Linear Least Square and Ridge Regression

The package provides functions to perform Linear Least Square and Ridge Regression.

Linear Least Square

Linear Least Square is to find linear combination(s) of given variables to fit the responses by minimizing the squared error between them. This can be formulated as an optimization as follows:

\mathop{\mathrm{minimize}}_{(\mathbf{a}, b)} \
\frac{1}{2} \|\mathbf{y} - (\mathbf{X} \mathbf{a} + b)\|^2

Sometimes, the coefficient matrix is given in a transposed form, in which case, the optimization is modified as:

\mathop{\mathrm{minimize}}_{(\mathbf{a}, b)} \
\frac{1}{2} \|\mathbf{y} - (\mathbf{X}^T \mathbf{a} + b)\|^2

The package provides llsq to solve these problems:

llsq(X, y; ...)

Solve the linear least square problem formulated above.

Here, y can be either a vector, or a matrix where each column is a response vector.

This function accepts two keyword arguments:

  • trans: whether to use the transposed form. (default is false)
  • bias: whether to include the bias term b. (default is true)

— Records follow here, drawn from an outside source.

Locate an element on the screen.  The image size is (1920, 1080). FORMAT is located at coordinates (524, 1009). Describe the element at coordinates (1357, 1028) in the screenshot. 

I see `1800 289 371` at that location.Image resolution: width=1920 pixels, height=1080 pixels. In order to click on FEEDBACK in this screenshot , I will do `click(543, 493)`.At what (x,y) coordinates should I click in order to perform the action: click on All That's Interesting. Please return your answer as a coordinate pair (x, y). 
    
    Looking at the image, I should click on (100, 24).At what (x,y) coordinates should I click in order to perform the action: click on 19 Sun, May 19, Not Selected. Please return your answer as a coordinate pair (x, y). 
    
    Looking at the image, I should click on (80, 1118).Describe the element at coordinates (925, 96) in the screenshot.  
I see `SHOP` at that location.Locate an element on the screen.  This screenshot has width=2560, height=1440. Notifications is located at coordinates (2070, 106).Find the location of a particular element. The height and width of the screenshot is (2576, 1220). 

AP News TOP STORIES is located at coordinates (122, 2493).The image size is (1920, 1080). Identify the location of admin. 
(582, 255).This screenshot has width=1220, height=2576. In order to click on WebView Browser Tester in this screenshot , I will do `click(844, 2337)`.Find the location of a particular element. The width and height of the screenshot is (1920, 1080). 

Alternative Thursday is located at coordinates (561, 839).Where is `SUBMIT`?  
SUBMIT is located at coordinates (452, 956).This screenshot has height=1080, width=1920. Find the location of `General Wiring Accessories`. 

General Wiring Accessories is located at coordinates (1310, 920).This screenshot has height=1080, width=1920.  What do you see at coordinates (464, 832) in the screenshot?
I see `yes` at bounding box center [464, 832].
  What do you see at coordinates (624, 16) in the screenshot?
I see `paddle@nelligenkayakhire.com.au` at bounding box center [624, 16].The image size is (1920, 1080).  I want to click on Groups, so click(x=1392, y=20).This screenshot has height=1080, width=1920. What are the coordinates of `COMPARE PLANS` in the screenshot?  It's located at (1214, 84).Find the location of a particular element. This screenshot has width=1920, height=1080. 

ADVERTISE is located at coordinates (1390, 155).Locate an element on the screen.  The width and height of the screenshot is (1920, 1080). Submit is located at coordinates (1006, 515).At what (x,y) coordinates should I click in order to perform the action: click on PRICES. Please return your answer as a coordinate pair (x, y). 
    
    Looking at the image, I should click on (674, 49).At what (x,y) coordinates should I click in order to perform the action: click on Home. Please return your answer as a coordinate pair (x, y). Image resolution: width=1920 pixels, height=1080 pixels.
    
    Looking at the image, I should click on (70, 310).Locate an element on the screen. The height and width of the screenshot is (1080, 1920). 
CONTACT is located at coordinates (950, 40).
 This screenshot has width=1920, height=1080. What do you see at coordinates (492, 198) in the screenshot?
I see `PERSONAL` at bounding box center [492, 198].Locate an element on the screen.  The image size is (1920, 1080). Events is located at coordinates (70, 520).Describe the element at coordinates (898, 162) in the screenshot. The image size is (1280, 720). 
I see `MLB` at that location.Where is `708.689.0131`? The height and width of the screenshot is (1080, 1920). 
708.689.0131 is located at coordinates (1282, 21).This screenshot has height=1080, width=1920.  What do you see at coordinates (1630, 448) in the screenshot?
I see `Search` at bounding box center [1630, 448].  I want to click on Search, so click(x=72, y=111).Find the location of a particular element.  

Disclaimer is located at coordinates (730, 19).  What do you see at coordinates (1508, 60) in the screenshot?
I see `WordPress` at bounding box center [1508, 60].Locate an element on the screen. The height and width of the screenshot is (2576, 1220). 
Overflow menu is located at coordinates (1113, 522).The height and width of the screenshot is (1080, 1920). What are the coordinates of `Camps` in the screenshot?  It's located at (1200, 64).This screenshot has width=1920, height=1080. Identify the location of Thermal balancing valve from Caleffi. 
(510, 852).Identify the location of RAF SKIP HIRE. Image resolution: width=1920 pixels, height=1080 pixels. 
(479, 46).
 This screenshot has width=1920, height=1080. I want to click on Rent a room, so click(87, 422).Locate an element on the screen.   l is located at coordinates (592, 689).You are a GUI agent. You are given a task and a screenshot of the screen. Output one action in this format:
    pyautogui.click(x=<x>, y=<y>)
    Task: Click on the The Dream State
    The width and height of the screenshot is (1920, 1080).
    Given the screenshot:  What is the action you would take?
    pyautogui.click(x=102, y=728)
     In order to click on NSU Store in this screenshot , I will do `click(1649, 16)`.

The function results the solution a. In particular, when y is a vector (matrix), a is also a vector (matrix). If bias is true, then the returned array is augmented as [a; b].

Examples

For a single response vector y (without using bias):

using MultivariateStats

# prepare data
X = rand(1000, 3)               # feature matrix
a0 = rand(3)                    # ground truths
y = X * a0 + 0.1 * randn(1000)  # generate response

# solve using llsq
a = llsq(X, y; bias=false)

# do prediction
yp = X * a

# measure the error
rmse = sqrt(mean(abs2(y - yp)))
print("rmse = $rmse")

For a single response vector y (using bias):

# prepare data
X = rand(1000, 3)
a0, b0 = rand(3), rand()
y = X * a0 + b0 + 0.1 * randn(1000)

# solve using llsq
sol = llsq(X, y)

# extract results
a, b = sol[1:end-1], sol[end]

# do prediction
yp = X * a + b'

For a matrix Y comprised of multiple columns:

# prepare data
X = rand(1000, 3)
A0, b0 = rand(3, 5), rand(1, 5)
Y = (X * A0 .+ b0) + 0.1 * randn(1000, 5)

# solve using llsq
sol = llsq(X, Y)

# extract results
A, b = sol[1:end-1,:], sol[end,:]

# do prediction
Yp = X * A .+ b'

Ridge Regression

Compared to linear least square, Ridge Regression uses an additional quadratic term to regularize the problem:

\mathop{\mathrm{minimize}}_{(\mathbf{a}, b)} \
\frac{1}{2} \|\mathbf{y} - (\mathbf{X} \mathbf{a} + b)\|^2 +
\frac{1}{2} \mathbf{a}^T \mathbf{Q} \mathbf{a}

The transposed form:

\mathop{\mathrm{minimize}}_{(\mathbf{a}, b)} \
\frac{1}{2} \|\mathbf{y} - (\mathbf{X}^T \mathbf{a} + b)\|^2 +
\frac{1}{2} \mathbf{a}^T \mathbf{Q} \mathbf{a}

The package provides ridge to solve these problems:

ridge(X, y, r; ...)

Solve the ridge regression problem formulated above.

Here, y can be either a vector, or a matrix where each column is a response vector.

The argument r gives the quadratic regularization matrix Q, which can be in either of the following forms:

  • r is a real scalar, then Q is considered to be r * eye(n), where n is the dimension of a.
  • r is a real vector, then Q is considered to be diagm(r).
  • r is a real symmetric matrix, then Q is simply considered to be r.

This function accepts two keyword arguments:

  • trans: whether to use the transposed form. (default is false)
  • bias: whether to include the bias term b. (default is true)

The function results the solution a. In particular, when y is a vector (matrix), a is also a vector (matrix). If bias is true, then the returned array is augmented as [a; b].